I have never been a jealous person or a snooper. But my wife is a compulsive texter (about 3000 texts a month) and she also has a very hard time communicating. It never really got to me before we started living together, but she is extremely introverted but at the same time will spend hours just texting people while we sit there saying nothing. In September I started going through her phone, which is how I found out about her infidelity. I've probably done this kind of thing about ten times since. I hate doing it but I always have the feeling that she talks about things to everyone except me. About half the time I've found things that I might qualify as partially incriminating. I think that everything has stopped now, and to be honest if past infidelities are done I can forgive her and move on. Even though because I snooped through her phone, I am the one who is untrustworthy, which I feel is really unfair.

One thing is that there was a lot of tension because I took longer to get here that she wanted. I have only made my final move to the US about a month ago. Before then I had a residential situation in another country. Good job, great place of residence (rented but still), a good amount of money aside. I've pretty much sacrificed everything to come here. I've spent about 10k, quit my job, gave up my home. A lot of times when I think about leaving my wife my greatest aversion is that I would be left with nothing. I would most likely have to move back, I would most likely end up in debt for a time. I've burned a lot of bridges to be with my wife (something she has absolutely no appreciation for) and the thought of going back empty handed is extremely depressing, on top of the thought of being divorced.

> **Study questions**
A) In the post about the writer's marriage, roughly how many texts does the wife send each month?
B) Carry on the post about the writer's marriage, starting after its final sentence.
The data that come next have no connection to the post about the writer's marriage.

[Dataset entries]
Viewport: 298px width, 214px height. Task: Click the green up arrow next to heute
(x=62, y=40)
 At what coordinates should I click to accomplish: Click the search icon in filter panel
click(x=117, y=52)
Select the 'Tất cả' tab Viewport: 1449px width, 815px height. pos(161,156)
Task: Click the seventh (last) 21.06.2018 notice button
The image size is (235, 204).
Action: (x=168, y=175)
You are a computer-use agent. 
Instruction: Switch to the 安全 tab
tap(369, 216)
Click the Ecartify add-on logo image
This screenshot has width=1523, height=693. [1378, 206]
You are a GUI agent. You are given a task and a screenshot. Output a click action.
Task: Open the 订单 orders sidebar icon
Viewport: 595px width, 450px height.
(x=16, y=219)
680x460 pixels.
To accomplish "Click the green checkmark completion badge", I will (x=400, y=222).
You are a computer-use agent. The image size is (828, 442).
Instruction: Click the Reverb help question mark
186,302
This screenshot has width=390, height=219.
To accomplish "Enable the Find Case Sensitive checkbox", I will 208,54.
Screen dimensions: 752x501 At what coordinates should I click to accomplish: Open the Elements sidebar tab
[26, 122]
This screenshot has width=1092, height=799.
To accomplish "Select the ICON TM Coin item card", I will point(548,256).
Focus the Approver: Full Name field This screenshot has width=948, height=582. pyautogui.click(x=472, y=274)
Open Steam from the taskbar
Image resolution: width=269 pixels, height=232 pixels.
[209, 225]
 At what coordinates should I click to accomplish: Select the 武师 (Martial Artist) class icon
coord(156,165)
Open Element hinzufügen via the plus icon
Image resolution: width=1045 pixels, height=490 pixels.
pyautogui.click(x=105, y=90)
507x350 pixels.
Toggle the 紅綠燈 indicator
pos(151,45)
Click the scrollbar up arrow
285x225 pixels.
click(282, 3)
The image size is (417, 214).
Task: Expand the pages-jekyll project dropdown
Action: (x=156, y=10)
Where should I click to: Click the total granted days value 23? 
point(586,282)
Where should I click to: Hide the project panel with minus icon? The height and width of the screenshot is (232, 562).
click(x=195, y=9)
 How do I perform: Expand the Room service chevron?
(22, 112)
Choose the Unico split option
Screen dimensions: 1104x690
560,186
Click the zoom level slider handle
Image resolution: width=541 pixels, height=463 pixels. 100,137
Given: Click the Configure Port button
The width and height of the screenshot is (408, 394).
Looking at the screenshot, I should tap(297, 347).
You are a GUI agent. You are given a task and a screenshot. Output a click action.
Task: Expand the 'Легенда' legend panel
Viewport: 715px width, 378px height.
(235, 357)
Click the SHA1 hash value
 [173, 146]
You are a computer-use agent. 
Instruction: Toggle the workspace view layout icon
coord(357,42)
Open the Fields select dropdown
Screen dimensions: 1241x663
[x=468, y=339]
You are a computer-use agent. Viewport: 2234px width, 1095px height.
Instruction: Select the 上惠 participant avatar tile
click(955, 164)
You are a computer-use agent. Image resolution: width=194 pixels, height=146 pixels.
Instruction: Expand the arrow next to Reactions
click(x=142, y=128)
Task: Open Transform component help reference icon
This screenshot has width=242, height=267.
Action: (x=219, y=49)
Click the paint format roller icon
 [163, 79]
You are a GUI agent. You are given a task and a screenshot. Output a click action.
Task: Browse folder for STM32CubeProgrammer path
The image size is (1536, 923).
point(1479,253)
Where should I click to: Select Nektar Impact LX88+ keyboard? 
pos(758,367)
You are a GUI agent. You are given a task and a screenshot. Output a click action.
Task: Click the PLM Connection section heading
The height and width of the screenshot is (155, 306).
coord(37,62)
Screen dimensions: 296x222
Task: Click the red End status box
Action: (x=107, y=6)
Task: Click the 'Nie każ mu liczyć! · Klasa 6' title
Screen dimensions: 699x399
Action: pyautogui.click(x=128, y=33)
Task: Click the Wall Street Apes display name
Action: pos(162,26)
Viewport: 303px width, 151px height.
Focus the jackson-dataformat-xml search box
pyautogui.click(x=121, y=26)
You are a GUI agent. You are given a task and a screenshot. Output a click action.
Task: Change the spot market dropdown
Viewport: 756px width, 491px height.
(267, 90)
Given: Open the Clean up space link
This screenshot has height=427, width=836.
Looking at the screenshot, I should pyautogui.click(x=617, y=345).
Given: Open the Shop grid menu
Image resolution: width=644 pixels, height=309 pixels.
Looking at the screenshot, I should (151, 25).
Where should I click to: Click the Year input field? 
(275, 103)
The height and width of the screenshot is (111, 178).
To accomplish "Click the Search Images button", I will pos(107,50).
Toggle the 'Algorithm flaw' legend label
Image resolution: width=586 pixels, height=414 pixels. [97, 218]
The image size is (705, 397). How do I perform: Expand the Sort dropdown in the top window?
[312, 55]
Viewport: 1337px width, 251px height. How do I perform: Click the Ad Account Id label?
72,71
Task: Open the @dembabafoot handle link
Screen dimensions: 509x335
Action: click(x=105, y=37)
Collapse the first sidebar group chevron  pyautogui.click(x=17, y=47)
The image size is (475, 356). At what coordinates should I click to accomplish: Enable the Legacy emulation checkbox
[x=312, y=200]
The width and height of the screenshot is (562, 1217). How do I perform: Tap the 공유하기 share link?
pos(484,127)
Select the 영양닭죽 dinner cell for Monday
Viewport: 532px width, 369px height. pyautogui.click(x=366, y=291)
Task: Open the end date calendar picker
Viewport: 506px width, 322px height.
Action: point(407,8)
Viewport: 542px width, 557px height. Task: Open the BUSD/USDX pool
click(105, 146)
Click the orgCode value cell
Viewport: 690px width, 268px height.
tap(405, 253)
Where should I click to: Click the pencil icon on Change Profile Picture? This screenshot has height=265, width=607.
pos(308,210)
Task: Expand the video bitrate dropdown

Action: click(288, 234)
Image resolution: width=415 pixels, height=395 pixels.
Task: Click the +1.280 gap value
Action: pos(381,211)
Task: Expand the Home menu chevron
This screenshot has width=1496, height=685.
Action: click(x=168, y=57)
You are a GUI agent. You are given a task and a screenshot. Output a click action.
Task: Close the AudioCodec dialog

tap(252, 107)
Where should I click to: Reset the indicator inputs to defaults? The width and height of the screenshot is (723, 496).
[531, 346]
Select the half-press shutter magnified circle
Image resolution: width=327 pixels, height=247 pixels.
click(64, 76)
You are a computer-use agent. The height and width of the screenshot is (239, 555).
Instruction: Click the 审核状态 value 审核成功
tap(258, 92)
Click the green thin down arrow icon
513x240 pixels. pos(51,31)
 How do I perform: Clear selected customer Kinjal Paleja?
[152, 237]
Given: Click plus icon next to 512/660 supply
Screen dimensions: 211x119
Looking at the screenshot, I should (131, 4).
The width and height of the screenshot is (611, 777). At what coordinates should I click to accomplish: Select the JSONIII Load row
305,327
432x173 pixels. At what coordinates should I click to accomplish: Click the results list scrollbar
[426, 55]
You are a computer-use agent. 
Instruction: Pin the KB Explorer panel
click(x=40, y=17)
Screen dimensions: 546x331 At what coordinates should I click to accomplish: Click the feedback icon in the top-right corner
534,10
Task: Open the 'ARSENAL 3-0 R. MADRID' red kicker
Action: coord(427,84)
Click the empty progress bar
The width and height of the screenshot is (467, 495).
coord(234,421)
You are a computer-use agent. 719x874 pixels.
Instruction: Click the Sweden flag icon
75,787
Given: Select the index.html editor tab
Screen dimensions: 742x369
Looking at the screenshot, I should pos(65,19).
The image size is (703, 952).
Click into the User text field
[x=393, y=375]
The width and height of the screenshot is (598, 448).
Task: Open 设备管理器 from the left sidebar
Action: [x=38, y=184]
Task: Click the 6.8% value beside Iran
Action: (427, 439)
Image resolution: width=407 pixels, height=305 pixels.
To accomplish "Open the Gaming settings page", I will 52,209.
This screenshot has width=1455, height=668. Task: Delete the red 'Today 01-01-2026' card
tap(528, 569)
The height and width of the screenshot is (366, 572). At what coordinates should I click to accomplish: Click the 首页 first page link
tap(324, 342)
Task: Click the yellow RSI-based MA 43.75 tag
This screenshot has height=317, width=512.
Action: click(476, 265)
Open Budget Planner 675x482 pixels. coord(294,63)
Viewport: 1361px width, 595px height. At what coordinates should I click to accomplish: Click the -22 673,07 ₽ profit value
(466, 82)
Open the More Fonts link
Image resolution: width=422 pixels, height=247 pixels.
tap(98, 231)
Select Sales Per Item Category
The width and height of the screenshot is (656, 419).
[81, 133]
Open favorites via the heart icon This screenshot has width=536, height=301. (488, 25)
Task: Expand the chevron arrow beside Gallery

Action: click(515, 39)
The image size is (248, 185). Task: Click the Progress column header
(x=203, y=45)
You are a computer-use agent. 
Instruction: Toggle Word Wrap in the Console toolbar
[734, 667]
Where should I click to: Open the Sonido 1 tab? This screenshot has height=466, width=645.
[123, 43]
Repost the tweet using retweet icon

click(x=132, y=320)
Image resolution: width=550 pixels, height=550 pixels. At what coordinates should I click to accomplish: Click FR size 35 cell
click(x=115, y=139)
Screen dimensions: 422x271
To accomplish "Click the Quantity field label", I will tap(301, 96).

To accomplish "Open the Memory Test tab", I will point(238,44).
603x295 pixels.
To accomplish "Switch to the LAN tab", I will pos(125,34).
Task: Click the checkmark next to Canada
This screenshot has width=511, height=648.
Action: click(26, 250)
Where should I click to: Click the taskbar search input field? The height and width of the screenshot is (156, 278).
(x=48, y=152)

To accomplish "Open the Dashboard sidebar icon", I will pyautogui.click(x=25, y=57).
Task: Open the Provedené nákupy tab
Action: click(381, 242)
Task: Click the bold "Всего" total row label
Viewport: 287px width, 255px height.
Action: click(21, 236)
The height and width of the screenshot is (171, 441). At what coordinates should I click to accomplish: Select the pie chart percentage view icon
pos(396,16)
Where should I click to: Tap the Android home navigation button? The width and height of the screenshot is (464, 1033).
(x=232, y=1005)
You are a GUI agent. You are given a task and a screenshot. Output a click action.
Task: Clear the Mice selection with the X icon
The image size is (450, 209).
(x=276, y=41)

> **Answers in order**
A) About 3000.

B)
One of the things about my wife is that she is most likely suffering from chronic depression. She hasn't been formally labelled, but she has been through a number of therapies and she and I have talked about it and I think that that is probably the case (I should mention that I do have a degree in psychology, even though I am of course in no position to be anything more than a husband to her). One of the main problems is that she views her condition as something that can't be worked on, but that just exists and that I should just accept. This is one of her reoccuring arguments, that she is the way she is and if I don't like it I shouldn't be with her.

My wife "feels sick" all the time. Headaches, general feelings of "not feeling well." Almost not a day goes by where she isn't feeling sick. It really gets in the way of our everyday life. I used to care, but more and more, part of me feels like she is a hypochondriac. 

Even though we are newly married, our relationship feels extremely distant. My wife never feels like cuddling with me. She never really liked kissing. I never saw myself as a compulsive cuddler, but we hardly have any physical contact. It didn't used to be like that. Sometimes she basically says that before she was hiding her true self and this is her true self. Isn't it normal for a husband and wife to hug and kiss a couple of times in a day. She complains that I'm whiney and needy (I've had a fair deal of relationships, and I am usually more the opposite). IMO I'm just normal, but I get pushed away a lot. It really makes me feel like crap sometimes.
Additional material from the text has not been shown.